2.合理的配慮と障害者からの意思の表明について
合理的配慮という言葉はまだそれほど一般的に使われることはないが、バリアフリーという言葉はすでに日常用語になっていると言っても過言ではないだろう。どちらも障害者が健常者と平等に社会に参加するために社会の側に変更や調整を求めるものであるが、一応別のものである。
一言で言えば、バリアフリーというのは、障害者の求めのあるなしにかかわらず、広く社会全体で行なわれるべき変更や調整のことをいう。例えば、1日の乗降客が3000人以上の駅は、必ずバリアフリーにしなければならないとされている。これは、その駅を使う障害者がいるか、障害者が特別な配慮などを求めているかどうかに関わらず行なわなければならない、いわば最低基準としての社会の義務である。
これに対し、差別解消法に定められた合理的配慮というのは、現にそれを必要とする障害者がいて、その障害者が求めた場合に提供されるサービスや設備の変更である。バリアフリーで最低基準を設けて社会全体の底上げを図り、それで足りないところを個別にカバーするのが合理的配慮ということになる。
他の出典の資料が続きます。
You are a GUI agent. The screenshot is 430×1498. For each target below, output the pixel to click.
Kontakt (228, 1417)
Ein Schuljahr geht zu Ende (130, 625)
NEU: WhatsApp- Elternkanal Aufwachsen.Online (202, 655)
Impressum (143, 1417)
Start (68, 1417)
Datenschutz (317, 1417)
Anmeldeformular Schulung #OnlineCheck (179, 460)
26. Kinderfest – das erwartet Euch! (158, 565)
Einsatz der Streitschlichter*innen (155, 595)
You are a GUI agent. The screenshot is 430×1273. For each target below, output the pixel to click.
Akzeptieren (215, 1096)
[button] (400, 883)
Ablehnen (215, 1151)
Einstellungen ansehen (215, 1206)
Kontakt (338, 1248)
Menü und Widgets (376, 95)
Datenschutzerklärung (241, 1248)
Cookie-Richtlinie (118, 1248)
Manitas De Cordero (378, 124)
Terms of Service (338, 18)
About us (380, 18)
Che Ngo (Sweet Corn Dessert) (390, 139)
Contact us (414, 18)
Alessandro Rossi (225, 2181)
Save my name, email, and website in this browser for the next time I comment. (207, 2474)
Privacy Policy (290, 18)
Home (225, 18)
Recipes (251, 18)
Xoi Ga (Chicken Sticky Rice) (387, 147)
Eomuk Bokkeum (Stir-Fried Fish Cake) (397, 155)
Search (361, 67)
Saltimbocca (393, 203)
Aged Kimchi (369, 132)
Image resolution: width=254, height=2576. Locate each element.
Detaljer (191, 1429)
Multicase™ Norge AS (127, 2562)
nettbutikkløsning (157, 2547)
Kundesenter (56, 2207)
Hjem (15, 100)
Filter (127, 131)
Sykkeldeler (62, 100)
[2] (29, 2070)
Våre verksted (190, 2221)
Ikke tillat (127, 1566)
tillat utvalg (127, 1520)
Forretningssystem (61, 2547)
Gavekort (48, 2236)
ここまでの説明で分かったかもしれないが、合理的配慮を受けるためには、原則的に、配慮を求めたい旨の障害者からの意思表明が必要である。逆に言えば、個々の障害者が求めなければサービスや配慮は受けられないわけである。もっとも、視覚障害者は、例えば、一人で買い物に行き、スーパーなどで手助けを求めたいと思っても、いったい店員がどこにいるのか分からず、手助けの申し出をすること自体が困難な場合が多い。そこで、「基本方針」では、障害者から申し出がない場合にも、一見して手助けが必要なことがわかる場合には、サービスを提供する側が積極的に話しかけることが望ましいとされている。
このように、合理的配慮というのは、障害者と健常者の対話から始まる。合理的配慮を上手に使うためには、障害者は、自分の障害についてきちんと理解し、どのような配慮があれば何ができるのか、自分は何がしたいのかを健常者にもわかりやすく伝える方法を身につける必要があるのである。
3.過重な負担について
差別解消法では、障害者が配慮を求めたとしても、提供する側にとって過重な負担になる場合にはその配慮を行なわなくてもかまわないとされている。そして、過重な負担となるかどうかについて「基本方針」では、事務、事業への影響の程度、費用、負担の程度などの要素を考慮し、総合的客観的に判断されなければならないとされている。
一昨年、ネット上でこんな事件が話題となった。「五体不満足」の著者の乙武洋匡さんが、銀座の「隠れ家風」イタリアンレストランに行ったところ、エレベーターがその店のある2階には停止しないことが分かった。そこで、店員に体を抱え上げてくれるように頼んだがこれを拒否されたという事件である。
ただし、このレストランには、シェフを含めて店員が2人しかおらず、ちょうど週末で店が込み合っていたという事情もあったようだ。
これは、合理的配慮と過重な負担を考える上でとても示唆に富む出来事である。店の側は、乙武さんの求めに応じることは過重な負担であり、サポートの提供拒否は正当であると主張するかもしれない。しかし、人一人を店のある2階に抱え上げることは男性1人か2人で数分で行なえることであり、たとえ店員が2人しかいない込み合った店だったということを考慮したとしても、それが店の営業に大きな支障となるとは考えられず、この場合の配慮は過重な負担とはいえないだろう。
もっとも、あえて言うとすれば、事前に、2階まで上がる際のサポートを申し出ておくなど、乙武さんの側ももう少しだけ対話の努力をする余地があったのかもしれない。
ここから学べるのは、障害者の側も合理的配慮を求める際には対話のチャンネルを広く開いておくべきだということである。合理的配慮は、健常者と障害者がお互いに少しずつ歩み寄って、対話を通じてバリアの乗り越え方を探す営みだからである。